• **The problem**: Below are lines of data; restate word for word those running from the line containing "View analytics bar chart icon" to the line containing "Given: Click the church", inclusive, and no others.

• **Data excerpts**:
****

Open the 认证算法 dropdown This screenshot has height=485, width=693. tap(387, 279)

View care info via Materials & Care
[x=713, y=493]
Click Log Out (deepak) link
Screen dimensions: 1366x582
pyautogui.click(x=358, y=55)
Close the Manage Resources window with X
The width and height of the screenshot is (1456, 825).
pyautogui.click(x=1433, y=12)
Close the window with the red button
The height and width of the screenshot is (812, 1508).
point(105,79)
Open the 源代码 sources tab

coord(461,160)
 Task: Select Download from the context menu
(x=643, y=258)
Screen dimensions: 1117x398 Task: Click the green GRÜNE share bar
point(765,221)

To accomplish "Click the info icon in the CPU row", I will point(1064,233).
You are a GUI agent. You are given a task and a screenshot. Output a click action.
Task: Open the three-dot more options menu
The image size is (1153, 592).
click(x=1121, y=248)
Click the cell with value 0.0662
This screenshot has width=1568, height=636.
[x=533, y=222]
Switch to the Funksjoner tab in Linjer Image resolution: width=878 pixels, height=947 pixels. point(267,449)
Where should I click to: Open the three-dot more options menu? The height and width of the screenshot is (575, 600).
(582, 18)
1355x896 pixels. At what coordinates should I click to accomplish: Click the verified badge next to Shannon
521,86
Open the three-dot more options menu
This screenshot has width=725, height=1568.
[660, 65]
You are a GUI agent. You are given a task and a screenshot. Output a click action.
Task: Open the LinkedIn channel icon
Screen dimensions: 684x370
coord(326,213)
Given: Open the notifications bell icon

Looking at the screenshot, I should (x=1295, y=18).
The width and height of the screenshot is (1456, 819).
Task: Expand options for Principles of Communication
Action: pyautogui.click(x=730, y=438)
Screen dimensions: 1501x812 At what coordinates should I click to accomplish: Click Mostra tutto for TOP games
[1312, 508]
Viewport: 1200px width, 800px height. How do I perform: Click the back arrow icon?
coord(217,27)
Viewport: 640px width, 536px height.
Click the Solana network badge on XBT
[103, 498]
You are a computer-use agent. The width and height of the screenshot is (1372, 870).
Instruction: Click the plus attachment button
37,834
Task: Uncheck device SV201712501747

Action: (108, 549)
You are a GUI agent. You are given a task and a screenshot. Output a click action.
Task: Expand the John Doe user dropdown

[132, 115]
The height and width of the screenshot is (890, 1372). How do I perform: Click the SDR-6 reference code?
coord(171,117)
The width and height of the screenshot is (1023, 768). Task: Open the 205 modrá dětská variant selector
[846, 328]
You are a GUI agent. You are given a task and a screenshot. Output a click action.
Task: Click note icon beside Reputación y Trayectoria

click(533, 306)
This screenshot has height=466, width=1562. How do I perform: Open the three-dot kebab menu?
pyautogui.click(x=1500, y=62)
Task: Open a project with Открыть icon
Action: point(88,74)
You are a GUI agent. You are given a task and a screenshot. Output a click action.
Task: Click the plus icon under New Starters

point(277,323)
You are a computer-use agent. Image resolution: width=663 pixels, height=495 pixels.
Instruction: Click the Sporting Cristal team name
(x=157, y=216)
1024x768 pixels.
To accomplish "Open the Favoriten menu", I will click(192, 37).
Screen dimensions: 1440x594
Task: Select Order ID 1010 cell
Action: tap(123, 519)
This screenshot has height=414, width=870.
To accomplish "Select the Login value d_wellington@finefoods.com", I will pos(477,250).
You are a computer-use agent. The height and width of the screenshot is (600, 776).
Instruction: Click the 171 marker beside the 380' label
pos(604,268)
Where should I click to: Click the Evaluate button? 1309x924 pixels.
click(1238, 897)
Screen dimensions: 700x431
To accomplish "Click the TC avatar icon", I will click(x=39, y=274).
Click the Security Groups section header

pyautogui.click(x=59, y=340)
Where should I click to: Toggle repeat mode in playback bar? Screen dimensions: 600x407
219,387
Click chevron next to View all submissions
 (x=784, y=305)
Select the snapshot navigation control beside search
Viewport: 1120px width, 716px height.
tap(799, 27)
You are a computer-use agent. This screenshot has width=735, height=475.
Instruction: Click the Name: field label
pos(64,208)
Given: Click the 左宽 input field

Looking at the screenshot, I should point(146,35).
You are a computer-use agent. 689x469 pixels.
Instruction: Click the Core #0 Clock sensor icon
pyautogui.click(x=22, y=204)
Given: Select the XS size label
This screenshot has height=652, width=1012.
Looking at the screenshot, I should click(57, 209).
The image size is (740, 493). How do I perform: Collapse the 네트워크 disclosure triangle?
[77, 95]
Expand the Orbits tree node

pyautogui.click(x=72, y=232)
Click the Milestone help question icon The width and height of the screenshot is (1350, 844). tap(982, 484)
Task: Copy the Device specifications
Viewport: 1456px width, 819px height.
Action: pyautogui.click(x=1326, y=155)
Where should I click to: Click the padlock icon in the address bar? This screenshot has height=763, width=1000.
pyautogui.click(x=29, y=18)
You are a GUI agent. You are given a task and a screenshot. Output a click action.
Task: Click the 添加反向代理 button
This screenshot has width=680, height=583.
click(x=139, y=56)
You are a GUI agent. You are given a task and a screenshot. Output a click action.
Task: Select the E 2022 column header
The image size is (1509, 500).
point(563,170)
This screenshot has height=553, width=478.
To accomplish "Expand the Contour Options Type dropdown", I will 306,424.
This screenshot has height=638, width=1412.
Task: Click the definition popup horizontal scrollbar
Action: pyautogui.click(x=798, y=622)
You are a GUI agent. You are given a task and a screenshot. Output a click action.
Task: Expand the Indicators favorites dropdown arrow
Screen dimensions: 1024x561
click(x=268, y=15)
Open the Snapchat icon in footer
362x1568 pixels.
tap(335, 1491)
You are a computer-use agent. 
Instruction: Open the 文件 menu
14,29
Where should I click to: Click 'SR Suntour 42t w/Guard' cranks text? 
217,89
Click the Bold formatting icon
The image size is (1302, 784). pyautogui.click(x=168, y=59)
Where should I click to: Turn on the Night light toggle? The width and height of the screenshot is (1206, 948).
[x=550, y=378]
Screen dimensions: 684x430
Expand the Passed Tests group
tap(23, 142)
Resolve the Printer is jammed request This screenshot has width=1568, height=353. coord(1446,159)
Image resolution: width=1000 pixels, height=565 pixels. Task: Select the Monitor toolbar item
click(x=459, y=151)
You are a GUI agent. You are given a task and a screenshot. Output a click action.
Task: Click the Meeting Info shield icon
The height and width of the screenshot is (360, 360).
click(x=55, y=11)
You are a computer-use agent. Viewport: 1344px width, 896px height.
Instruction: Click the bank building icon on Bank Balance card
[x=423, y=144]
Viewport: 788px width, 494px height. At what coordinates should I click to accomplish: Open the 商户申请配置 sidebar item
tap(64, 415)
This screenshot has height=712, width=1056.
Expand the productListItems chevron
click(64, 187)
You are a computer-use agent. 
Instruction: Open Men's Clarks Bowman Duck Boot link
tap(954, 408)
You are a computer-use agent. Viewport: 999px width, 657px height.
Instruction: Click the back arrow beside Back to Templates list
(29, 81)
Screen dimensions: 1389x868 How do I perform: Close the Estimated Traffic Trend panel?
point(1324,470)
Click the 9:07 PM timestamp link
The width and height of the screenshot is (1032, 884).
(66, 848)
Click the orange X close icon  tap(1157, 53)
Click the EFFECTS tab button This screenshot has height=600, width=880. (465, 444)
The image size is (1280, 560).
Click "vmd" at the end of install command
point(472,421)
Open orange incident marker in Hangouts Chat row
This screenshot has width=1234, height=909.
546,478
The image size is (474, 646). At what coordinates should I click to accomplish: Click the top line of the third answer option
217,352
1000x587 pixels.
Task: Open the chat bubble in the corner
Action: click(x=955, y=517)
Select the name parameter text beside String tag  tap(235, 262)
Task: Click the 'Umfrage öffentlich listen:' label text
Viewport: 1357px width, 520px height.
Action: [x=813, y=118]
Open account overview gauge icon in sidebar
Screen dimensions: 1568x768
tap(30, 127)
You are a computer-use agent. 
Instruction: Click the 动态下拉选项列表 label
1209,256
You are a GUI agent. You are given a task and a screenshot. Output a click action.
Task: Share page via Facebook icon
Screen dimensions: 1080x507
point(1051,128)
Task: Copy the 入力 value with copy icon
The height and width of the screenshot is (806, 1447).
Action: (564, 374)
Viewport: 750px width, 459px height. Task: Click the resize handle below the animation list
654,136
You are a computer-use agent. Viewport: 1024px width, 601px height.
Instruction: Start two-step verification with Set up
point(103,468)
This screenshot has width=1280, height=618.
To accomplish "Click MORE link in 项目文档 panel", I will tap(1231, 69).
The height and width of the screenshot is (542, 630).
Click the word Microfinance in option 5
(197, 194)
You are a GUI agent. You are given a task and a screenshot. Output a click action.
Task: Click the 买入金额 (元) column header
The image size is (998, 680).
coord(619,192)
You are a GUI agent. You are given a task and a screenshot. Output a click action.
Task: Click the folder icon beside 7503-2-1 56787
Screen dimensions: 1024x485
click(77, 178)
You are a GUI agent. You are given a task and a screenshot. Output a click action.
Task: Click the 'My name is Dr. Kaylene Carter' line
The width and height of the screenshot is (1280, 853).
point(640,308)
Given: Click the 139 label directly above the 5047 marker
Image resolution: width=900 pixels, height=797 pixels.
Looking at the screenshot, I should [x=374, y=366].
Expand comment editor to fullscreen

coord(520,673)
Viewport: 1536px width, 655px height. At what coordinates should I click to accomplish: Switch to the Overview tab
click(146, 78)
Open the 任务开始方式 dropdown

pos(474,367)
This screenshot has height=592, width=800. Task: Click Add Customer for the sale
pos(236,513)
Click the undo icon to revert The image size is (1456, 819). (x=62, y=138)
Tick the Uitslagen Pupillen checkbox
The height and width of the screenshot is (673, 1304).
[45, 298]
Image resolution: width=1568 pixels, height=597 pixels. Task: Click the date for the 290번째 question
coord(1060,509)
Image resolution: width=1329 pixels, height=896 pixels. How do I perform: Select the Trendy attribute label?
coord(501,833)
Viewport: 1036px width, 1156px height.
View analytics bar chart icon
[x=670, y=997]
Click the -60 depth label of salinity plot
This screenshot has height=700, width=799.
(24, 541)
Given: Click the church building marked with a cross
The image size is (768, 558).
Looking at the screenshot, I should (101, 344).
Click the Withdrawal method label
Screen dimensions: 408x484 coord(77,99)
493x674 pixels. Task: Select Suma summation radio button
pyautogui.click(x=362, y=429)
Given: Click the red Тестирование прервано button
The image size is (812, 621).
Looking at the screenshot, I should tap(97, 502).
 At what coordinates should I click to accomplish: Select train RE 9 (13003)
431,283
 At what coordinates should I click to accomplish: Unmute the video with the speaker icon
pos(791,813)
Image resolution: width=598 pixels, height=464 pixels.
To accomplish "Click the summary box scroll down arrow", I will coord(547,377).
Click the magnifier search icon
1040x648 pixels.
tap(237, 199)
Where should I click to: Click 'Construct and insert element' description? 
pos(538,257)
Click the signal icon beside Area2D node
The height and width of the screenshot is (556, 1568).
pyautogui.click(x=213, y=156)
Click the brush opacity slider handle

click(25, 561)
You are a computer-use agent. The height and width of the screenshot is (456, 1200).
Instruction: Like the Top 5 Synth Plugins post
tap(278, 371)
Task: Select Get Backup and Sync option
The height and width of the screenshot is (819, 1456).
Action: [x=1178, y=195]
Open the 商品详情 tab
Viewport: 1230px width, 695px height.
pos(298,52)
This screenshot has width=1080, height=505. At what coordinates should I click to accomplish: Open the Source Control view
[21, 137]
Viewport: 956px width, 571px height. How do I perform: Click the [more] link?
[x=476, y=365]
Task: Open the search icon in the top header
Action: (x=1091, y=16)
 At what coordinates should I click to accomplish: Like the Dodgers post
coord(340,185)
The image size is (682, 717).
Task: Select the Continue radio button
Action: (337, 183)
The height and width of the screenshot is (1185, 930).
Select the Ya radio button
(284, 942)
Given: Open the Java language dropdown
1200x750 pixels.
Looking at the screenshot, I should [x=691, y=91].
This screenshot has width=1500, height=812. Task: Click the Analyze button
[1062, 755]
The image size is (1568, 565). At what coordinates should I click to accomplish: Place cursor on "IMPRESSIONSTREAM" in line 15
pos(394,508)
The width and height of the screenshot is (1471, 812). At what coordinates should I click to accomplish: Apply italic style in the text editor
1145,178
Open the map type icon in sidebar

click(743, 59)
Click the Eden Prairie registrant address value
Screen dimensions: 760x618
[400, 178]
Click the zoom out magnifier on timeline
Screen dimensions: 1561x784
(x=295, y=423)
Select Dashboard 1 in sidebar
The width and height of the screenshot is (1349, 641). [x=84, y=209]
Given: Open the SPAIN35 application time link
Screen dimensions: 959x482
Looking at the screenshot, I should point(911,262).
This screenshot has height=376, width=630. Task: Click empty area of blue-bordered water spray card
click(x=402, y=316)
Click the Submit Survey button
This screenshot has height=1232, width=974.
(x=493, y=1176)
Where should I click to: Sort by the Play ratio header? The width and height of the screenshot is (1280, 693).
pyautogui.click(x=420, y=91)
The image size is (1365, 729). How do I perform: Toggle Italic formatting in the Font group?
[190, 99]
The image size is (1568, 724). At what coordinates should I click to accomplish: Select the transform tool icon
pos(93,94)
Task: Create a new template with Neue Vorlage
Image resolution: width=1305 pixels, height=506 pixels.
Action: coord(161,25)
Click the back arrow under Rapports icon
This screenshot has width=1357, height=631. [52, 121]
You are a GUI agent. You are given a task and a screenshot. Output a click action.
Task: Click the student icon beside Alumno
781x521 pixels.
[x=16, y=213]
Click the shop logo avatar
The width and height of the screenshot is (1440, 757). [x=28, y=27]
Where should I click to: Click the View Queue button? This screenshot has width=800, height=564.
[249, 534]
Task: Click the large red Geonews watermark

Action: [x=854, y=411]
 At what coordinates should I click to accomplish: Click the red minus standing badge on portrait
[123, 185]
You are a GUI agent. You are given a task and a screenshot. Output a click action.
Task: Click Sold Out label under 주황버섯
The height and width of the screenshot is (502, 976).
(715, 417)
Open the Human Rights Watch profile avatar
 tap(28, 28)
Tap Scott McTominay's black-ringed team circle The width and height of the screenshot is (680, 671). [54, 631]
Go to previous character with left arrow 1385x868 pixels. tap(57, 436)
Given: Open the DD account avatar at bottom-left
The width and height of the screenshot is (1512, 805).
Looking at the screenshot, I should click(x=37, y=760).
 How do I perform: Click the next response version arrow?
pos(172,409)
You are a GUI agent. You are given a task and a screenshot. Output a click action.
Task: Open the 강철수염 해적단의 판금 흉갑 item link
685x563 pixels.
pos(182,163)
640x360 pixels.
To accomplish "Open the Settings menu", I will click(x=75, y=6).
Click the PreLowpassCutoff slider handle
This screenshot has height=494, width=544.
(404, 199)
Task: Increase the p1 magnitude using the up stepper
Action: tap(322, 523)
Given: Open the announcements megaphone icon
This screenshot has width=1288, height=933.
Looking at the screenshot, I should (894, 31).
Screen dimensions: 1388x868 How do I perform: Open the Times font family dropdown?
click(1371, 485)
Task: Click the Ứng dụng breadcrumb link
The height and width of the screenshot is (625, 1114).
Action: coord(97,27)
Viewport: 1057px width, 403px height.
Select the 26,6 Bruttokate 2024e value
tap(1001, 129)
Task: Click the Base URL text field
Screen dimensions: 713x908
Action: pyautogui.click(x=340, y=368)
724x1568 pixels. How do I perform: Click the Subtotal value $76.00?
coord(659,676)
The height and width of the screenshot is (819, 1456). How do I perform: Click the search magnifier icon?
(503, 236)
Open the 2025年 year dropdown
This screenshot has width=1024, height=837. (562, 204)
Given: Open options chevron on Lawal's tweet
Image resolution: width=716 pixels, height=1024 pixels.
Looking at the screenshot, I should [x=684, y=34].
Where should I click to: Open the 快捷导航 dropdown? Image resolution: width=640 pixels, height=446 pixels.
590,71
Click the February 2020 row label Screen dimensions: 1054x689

****

• **Result for this exercise**:
View analytics bar chart icon
[x=670, y=997]
Click the -60 depth label of salinity plot
This screenshot has height=700, width=799.
(24, 541)
Given: Click the church building marked with a cross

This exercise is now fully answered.